За занавесками тянулись к небу снежные камни Петербурга.
Снежинки заглядывали в чёрные стекла – и отлетали в пустоту.
Свеча освещала стол в кабинете полковника Свиридова. На столе лежало два пистолета немецкой системы – под правую и левую руку. Полковник выколотил горку табачного пепла из трубки, придвинул кинжал с инкрустированной серебром рукоятью. Задул свечу.

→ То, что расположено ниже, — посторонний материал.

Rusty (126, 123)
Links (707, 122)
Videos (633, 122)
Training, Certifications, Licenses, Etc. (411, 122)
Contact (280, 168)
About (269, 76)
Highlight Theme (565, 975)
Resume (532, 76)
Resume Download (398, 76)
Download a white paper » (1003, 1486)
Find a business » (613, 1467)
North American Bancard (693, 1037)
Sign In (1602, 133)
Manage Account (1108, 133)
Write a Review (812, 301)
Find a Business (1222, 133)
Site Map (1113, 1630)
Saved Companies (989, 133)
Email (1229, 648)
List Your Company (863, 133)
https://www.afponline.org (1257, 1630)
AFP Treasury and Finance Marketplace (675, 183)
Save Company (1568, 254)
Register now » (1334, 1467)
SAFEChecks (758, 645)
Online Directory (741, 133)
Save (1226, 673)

Он знал об убийствах доносчиков, знал, что рискует, но всё же рассказал следственной комиссии о том, что полагал важным. Ещё за полгода до восстания тень заговора витала в салонных беседах, в военном клубе, лежала печатью на светлых лицах. Да что там – сам император Александр Павлович в своё время собирал членов тайных обществ и прилюдно стыдил их. Государь и сам не сторонился перемен. Но стоило начаться им, как в обществе возникло острое желание результата. Появились недовольные тем, что они до сих пор не живут в новом мире. Им не хватало терпения ждать и ежедневным трудом зарабатывать каждый шаг к нему.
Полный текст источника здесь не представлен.